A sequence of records

>> start

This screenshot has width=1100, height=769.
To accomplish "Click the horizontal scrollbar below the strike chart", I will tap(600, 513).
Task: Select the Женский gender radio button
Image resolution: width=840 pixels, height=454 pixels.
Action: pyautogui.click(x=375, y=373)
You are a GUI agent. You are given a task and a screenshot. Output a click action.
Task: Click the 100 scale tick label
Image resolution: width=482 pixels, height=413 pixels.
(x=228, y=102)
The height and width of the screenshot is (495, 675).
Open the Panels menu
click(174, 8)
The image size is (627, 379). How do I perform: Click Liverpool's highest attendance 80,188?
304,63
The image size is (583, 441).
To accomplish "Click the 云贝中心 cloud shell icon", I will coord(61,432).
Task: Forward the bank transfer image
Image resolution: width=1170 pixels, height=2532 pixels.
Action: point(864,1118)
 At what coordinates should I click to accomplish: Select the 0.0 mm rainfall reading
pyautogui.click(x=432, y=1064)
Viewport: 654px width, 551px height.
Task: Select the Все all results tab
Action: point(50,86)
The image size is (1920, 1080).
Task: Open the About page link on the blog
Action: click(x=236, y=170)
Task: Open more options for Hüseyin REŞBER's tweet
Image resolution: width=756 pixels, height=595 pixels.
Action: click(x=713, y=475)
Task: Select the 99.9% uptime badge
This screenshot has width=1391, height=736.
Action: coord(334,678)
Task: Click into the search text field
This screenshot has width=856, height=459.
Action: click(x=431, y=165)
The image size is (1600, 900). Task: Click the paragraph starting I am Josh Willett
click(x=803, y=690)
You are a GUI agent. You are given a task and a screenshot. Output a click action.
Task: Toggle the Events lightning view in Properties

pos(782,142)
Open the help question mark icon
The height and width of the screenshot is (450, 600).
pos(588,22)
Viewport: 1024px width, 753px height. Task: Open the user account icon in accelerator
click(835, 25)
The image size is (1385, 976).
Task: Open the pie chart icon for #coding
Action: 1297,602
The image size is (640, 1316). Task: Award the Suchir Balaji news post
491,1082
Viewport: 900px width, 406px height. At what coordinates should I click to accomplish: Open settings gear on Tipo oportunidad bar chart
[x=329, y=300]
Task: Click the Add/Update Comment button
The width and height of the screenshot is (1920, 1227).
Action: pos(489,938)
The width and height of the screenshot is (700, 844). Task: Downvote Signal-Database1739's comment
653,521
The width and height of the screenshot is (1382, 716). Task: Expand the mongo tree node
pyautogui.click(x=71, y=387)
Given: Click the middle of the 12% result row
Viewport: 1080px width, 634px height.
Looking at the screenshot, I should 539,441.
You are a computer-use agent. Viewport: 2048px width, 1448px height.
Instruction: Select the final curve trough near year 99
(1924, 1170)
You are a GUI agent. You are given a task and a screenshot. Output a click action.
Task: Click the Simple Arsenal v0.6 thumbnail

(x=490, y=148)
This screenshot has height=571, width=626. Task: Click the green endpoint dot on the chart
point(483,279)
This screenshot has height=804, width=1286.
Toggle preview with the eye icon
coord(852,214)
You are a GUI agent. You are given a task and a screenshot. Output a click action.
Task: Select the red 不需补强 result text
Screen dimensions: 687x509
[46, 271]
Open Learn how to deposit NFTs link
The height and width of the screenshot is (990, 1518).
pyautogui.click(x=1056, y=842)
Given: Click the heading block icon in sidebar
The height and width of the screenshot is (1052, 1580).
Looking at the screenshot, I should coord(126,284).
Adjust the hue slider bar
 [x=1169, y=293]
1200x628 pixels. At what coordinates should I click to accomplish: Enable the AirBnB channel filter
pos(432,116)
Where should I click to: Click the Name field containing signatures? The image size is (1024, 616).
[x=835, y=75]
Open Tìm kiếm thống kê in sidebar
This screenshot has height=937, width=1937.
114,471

>> end

» YOUR OBJECTIVE
Give all the records above as a Markdown table with two columns, No. and Line. Put each non-blank line in its own numbered row and leave out blank lines.

» RIGHT ANSWER
| No. | Line |
|---|---|
| 1 | This screenshot has width=1100, height=769. |
| 2 | To accomplish "Click the horizontal scrollbar below the strike chart", I will tap(600, 513). |
| 3 | Task: Select the Женский gender radio button |
| 4 | Image resolution: width=840 pixels, height=454 pixels. |
| 5 | Action: pyautogui.click(x=375, y=373) |
| 6 | You are a GUI agent. You are given a task and a screenshot. Output a click action. |
| 7 | Task: Click the 100 scale tick label |
| 8 | Image resolution: width=482 pixels, height=413 pixels. |
| 9 | (x=228, y=102) |
| 10 | The height and width of the screenshot is (495, 675). |
| 11 | Open the Panels menu |
| 12 | click(174, 8) |
| 13 | The image size is (627, 379). How do I perform: Click Liverpool's highest attendance 80,188? |
| 14 | 304,63 |
| 15 | The image size is (583, 441). |
| 16 | To accomplish "Click the 云贝中心 cloud shell icon", I will coord(61,432). |
| 17 | Task: Forward the bank transfer image |
| 18 | Image resolution: width=1170 pixels, height=2532 pixels. |
| 19 | Action: point(864,1118) |
| 20 |  At what coordinates should I click to accomplish: Select the 0.0 mm rainfall reading |
| 21 | pyautogui.click(x=432, y=1064) |
| 22 | Viewport: 654px width, 551px height. |
| 23 | Task: Select the Все all results tab |
| 24 | Action: point(50,86) |
| 25 | The image size is (1920, 1080). |
| 26 | Task: Open the About page link on the blog |
| 27 | Action: click(x=236, y=170) |
| 28 | Task: Open more options for Hüseyin REŞBER's tweet |
| 29 | Image resolution: width=756 pixels, height=595 pixels. |
| 30 | Action: click(x=713, y=475) |
| 31 | Task: Select the 99.9% uptime badge |
| 32 | This screenshot has width=1391, height=736. |
| 33 | Action: coord(334,678) |
| 34 | Task: Click into the search text field |
| 35 | This screenshot has width=856, height=459. |
| 36 | Action: click(x=431, y=165) |
| 37 | The image size is (1600, 900). Task: Click the paragraph starting I am Josh Willett |
| 38 | click(x=803, y=690) |
| 39 | You are a GUI agent. You are given a task and a screenshot. Output a click action. |
| 40 | Task: Toggle the Events lightning view in Properties |
| 41 | pos(782,142) |
| 42 | Open the help question mark icon |
| 43 | The height and width of the screenshot is (450, 600). |
| 44 | pos(588,22) |
| 45 | Viewport: 1024px width, 753px height. Task: Open the user account icon in accelerator |
| 46 | click(835, 25) |
| 47 | The image size is (1385, 976). |
| 48 | Task: Open the pie chart icon for #coding |
| 49 | Action: 1297,602 |
| 50 | The image size is (640, 1316). Task: Award the Suchir Balaji news post |
| 51 | 491,1082 |
| 52 | Viewport: 900px width, 406px height. At what coordinates should I click to accomplish: Open settings gear on Tipo oportunidad bar chart |
| 53 | [x=329, y=300] |
| 54 | Task: Click the Add/Update Comment button |
| 55 | The width and height of the screenshot is (1920, 1227). |
| 56 | Action: pos(489,938) |
| 57 | The width and height of the screenshot is (700, 844). Task: Downvote Signal-Database1739's comment |
| 58 | 653,521 |
| 59 | The width and height of the screenshot is (1382, 716). Task: Expand the mongo tree node |
| 60 | pyautogui.click(x=71, y=387) |
| 61 | Given: Click the middle of the 12% result row |
| 62 | Viewport: 1080px width, 634px height. |
| 63 | Looking at the screenshot, I should 539,441. |
| 64 | You are a computer-use agent. Viewport: 2048px width, 1448px height. |
| 65 | Instruction: Select the final curve trough near year 99 |
| 66 | (1924, 1170) |
| 67 | You are a GUI agent. You are given a task and a screenshot. Output a click action. |
| 68 | Task: Click the Simple Arsenal v0.6 thumbnail |
| 69 | (x=490, y=148) |
| 70 | This screenshot has height=571, width=626. Task: Click the green endpoint dot on the chart |
| 71 | point(483,279) |
| 72 | This screenshot has height=804, width=1286. |
| 73 | Toggle preview with the eye icon |
| 74 | coord(852,214) |
| 75 | You are a GUI agent. You are given a task and a screenshot. Output a click action. |
| 76 | Task: Select the red 不需补强 result text |
| 77 | Screen dimensions: 687x509 |
| 78 | [46, 271] |
| 79 | Open Learn how to deposit NFTs link |
| 80 | The height and width of the screenshot is (990, 1518). |
| 81 | pyautogui.click(x=1056, y=842) |
| 82 | Given: Click the heading block icon in sidebar |
| 83 | The height and width of the screenshot is (1052, 1580). |
| 84 | Looking at the screenshot, I should coord(126,284). |
| 85 | Adjust the hue slider bar |
| 86 |  [x=1169, y=293] |
| 87 | 1200x628 pixels. At what coordinates should I click to accomplish: Enable the AirBnB channel filter |
| 88 | pos(432,116) |
| 89 | Where should I click to: Click the Name field containing signatures? The image size is (1024, 616). |
| 90 | [x=835, y=75] |
| 91 | Open Tìm kiếm thống kê in sidebar |
| 92 | This screenshot has height=937, width=1937. |
| 93 | 114,471 |